_Brief 1_.
Retype the passage from the contour integration thread, starting at "Consider the following" and ending at "Please do tell.".
_Brief 2_.
Answer these questions about the contour integration thread, one per line:
(a) Which point does the asker name as a pole on the real axis?
(b) Which tool did the asker use to compute the real part of the right side?
(c) What residue does the reply give for the pole at e^{πi/5}?

━━ Selected extract ━━

Evaluation of $\int_0^\infty \frac{x^2}{1+x^5} \mathrm{d} x$ by contour integration

Question

Consider the following integral: $$\int_{0}^{\infty} \frac{x^{2}}{1+x^{5}} \mathrm{d} x \>.$$

I did the following: Since $-1$ is a pole on the real axis, I took $z_{1}=e^{3\pi/5}$ then constructed an arc between $Rz_{1}$ and $R$ :

$f(e^{2\pi i /5}z)=f(z)$ it follows that : $(1-e^{2pi i/5})\int_{\alpha}f(z)dz + \int_{\beta}f(z)dz = 2\pi i \text{ Res } z_{2} f $ ,
where $\alpha$ is the way along the eral axis, $\beta$ is the way along the arc and $z_{2}=e^{i\pi/5}$

This gives: $\int_{0}^{\infty}...dx = 2\pi i (\frac{e^{2i\pi/5}}{-5})\cdot \frac{1}{(1-e^{2\pi i/5})}$

The real part of the right side in wolframalpha does not give the same result as the left side.

Does anybody see why? Please do tell.

Answer 1

I think you want to use the curve $e^{2\pi i/5}x$ for the inbound curve circling the pole at $e^{\pi i/5}$, which has residue $\frac1{5e^{2\pi i/5}}$.

━━━
━━ Dataset excerpts ━━

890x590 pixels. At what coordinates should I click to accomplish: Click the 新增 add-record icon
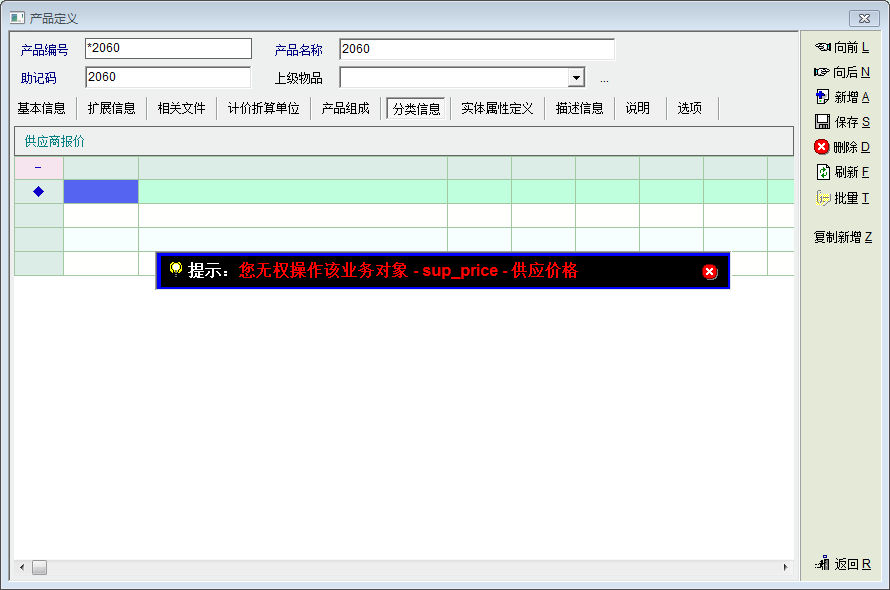click(822, 97)
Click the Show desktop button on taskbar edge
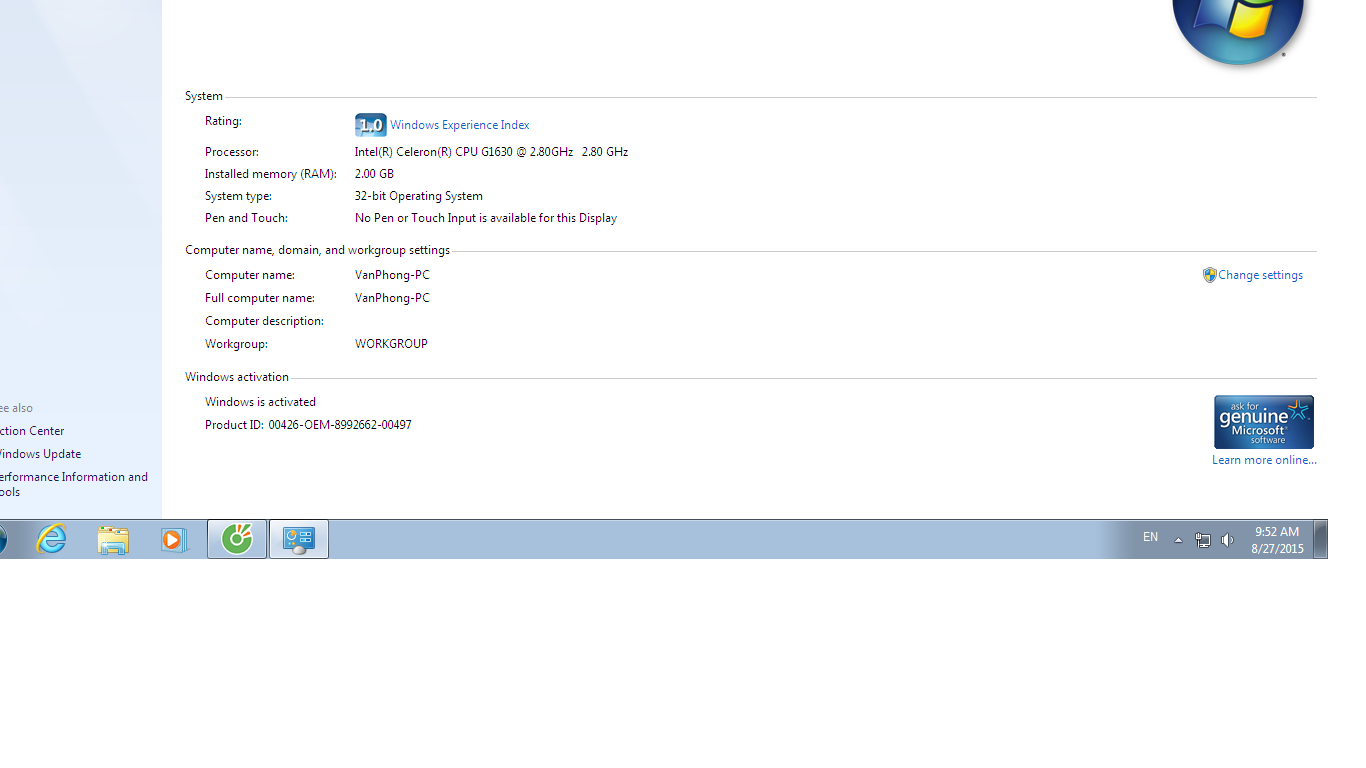Image resolution: width=1366 pixels, height=768 pixels. click(x=1320, y=540)
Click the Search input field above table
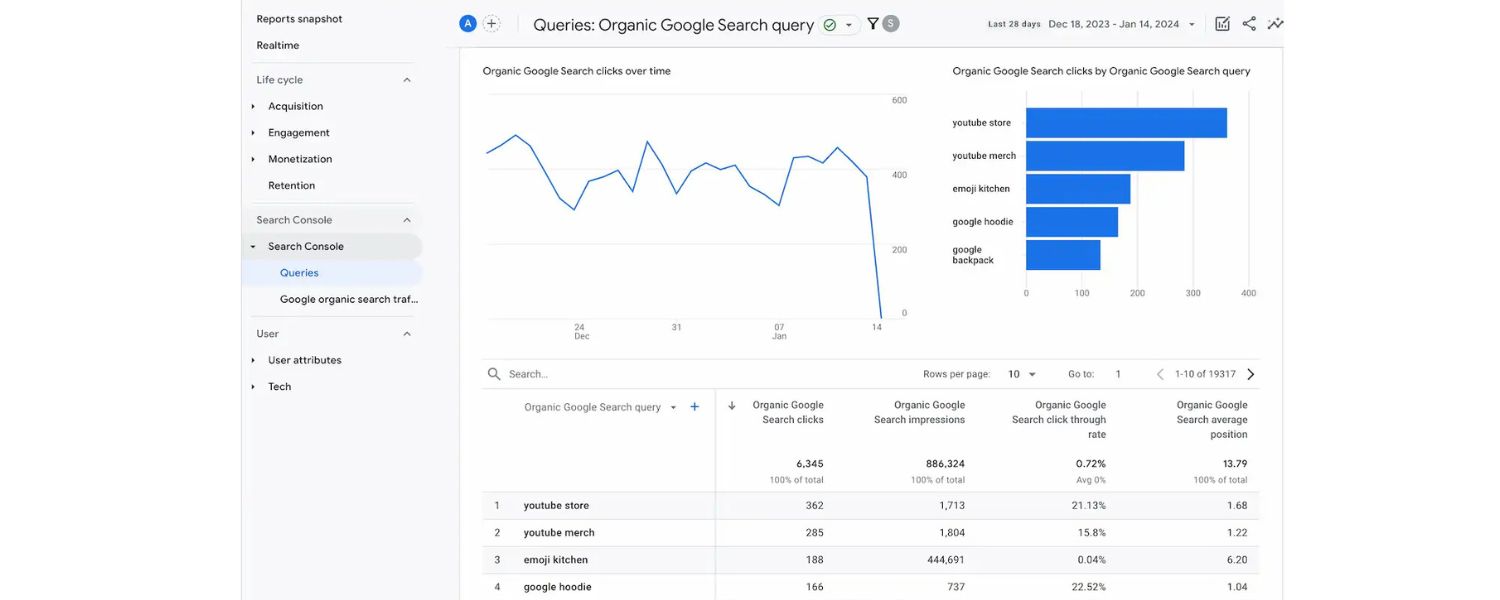 point(540,373)
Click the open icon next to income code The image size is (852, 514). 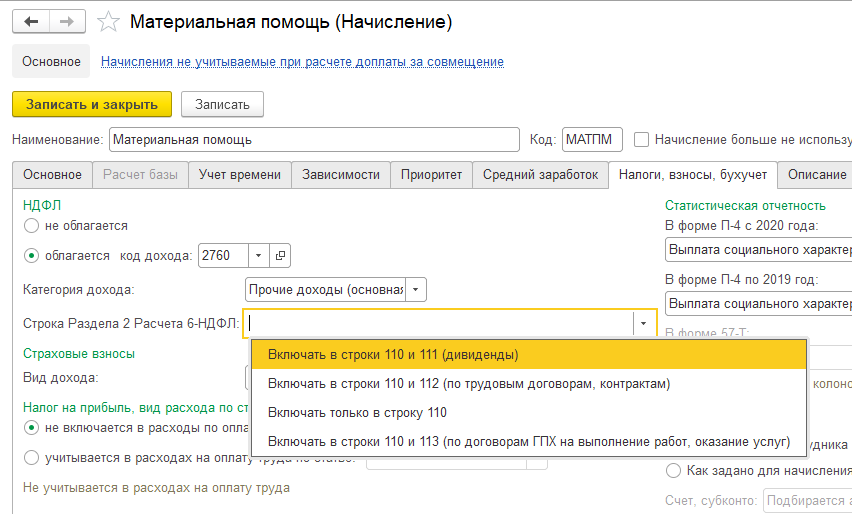click(x=281, y=255)
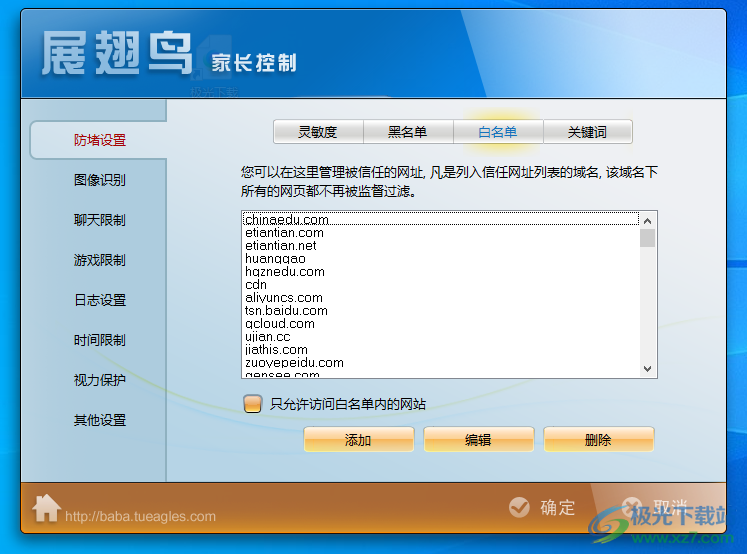
Task: Click the home icon in the footer
Action: [x=46, y=508]
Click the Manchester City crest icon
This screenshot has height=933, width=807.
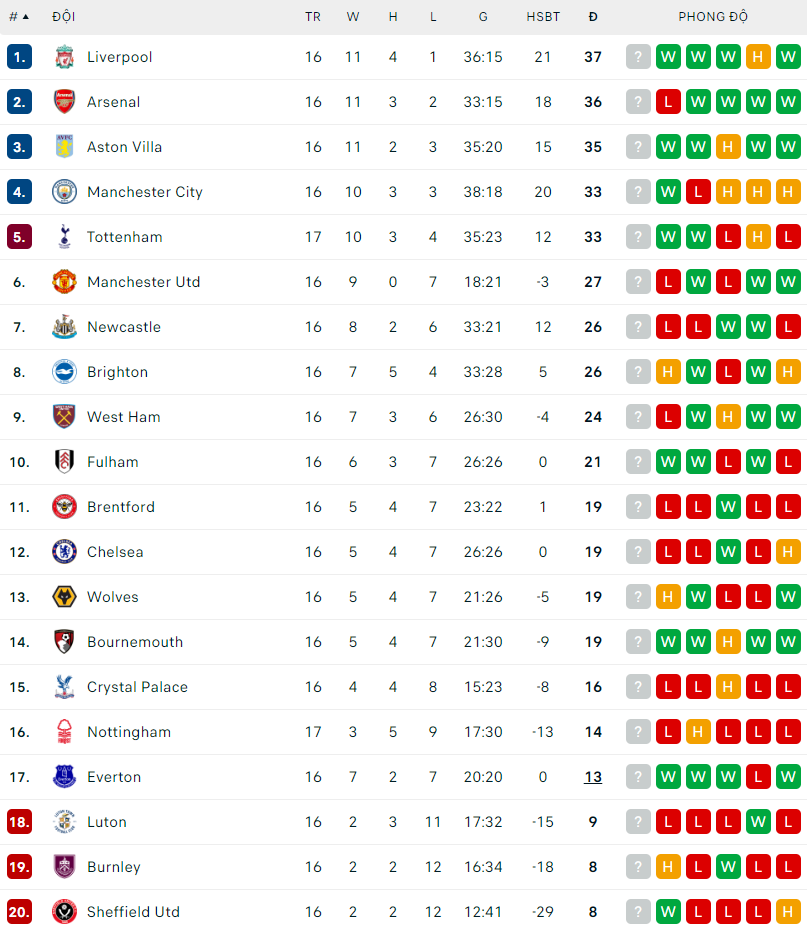click(63, 192)

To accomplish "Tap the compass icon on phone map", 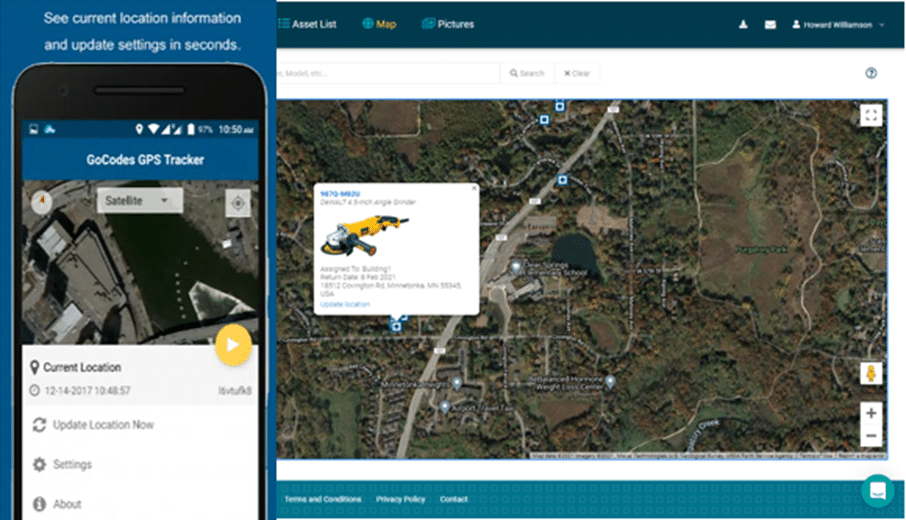I will click(x=41, y=202).
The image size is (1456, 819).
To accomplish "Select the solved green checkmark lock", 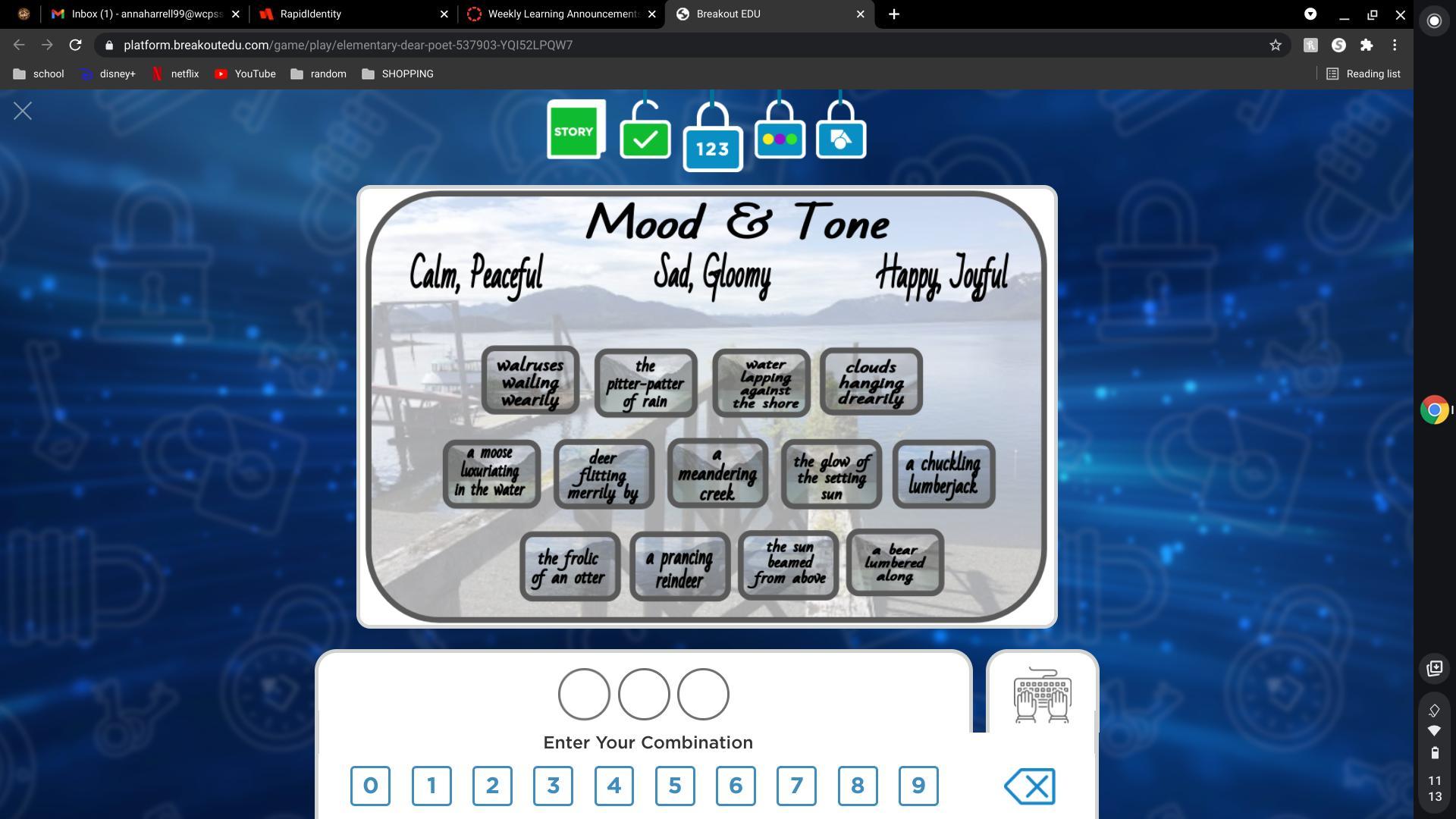I will tap(645, 137).
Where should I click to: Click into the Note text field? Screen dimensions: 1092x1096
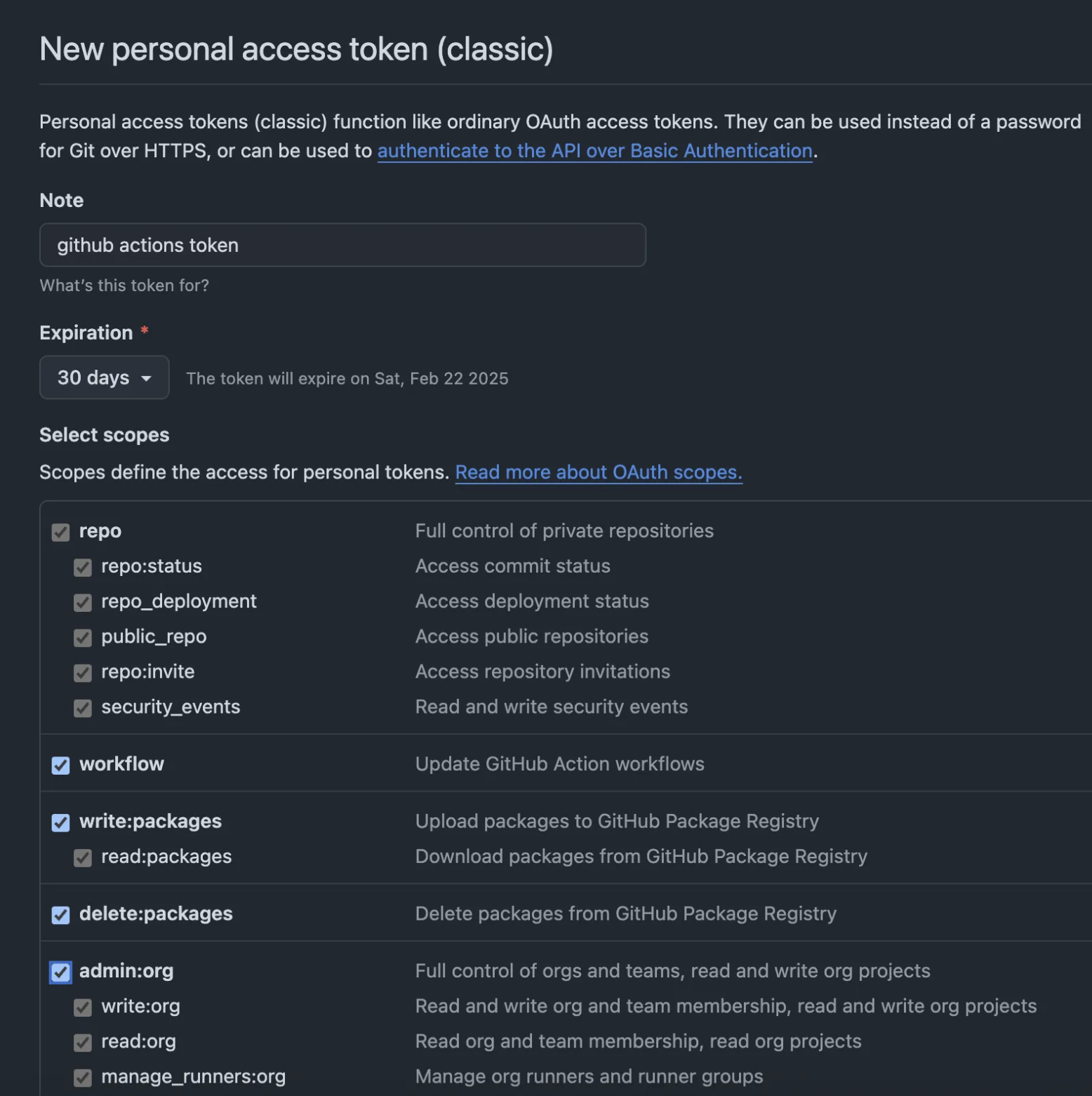(342, 246)
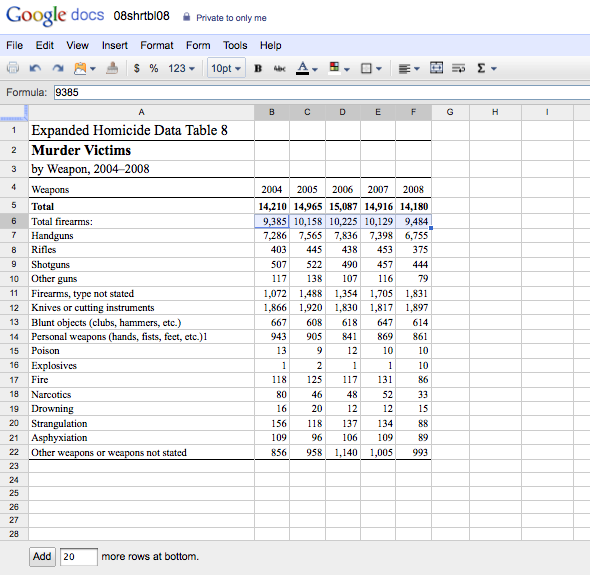Viewport: 590px width, 575px height.
Task: Open the Insert menu
Action: pyautogui.click(x=115, y=46)
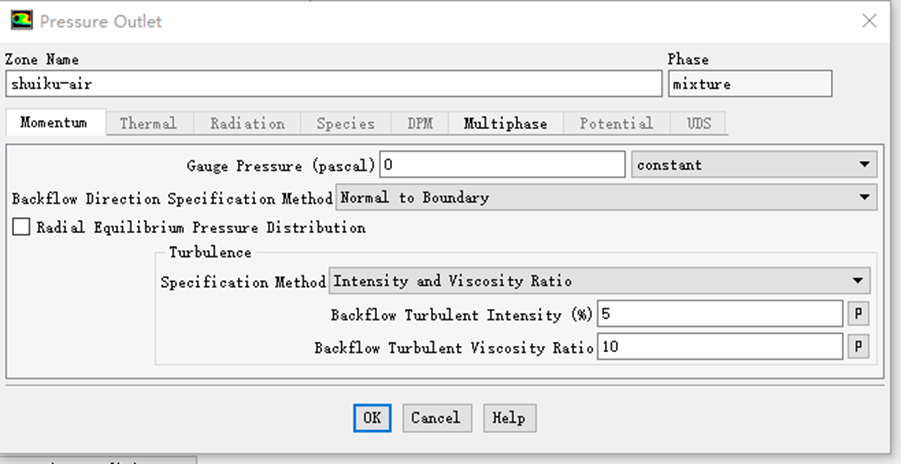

━━━

_Written reply 1_.
Consider the following integral: $$\int_{0}^{\infty} \frac{x^{2}}{1+x^{5}} \mathrm{d} x \>.$$

I did the following: Since $-1$ is a pole on the real axis, I took $z_{1}=e^{3\pi/5}$ then constructed an arc between $Rz_{1}$ and $R$ :

$f(e^{2\pi i /5}z)=f(z)$ it follows that : $(1-e^{2pi i/5})\int_{\alpha}f(z)dz + \int_{\beta}f(z)dz = 2\pi i \text{ Res } z_{2} f $ ,
where $\alpha$ is the way along the eral axis, $\beta$ is the way along the arc and $z_{2}=e^{i\pi/5}$

This gives: $\int_{0}^{\infty}...dx = 2\pi i (\frac{e^{2i\pi/5}}{-5})\cdot \frac{1}{(1-e^{2\pi i/5})}$

The real part of the right side in wolframalpha does not give the same result as the left side.

Does anybody see why? Please do tell.

_Written reply 2_.
(a) The asker names −1 as a pole on the real axis.
(b) The asker used wolframalpha.
(c) The reply gives the residue as 1/(5e^{2πi/5}).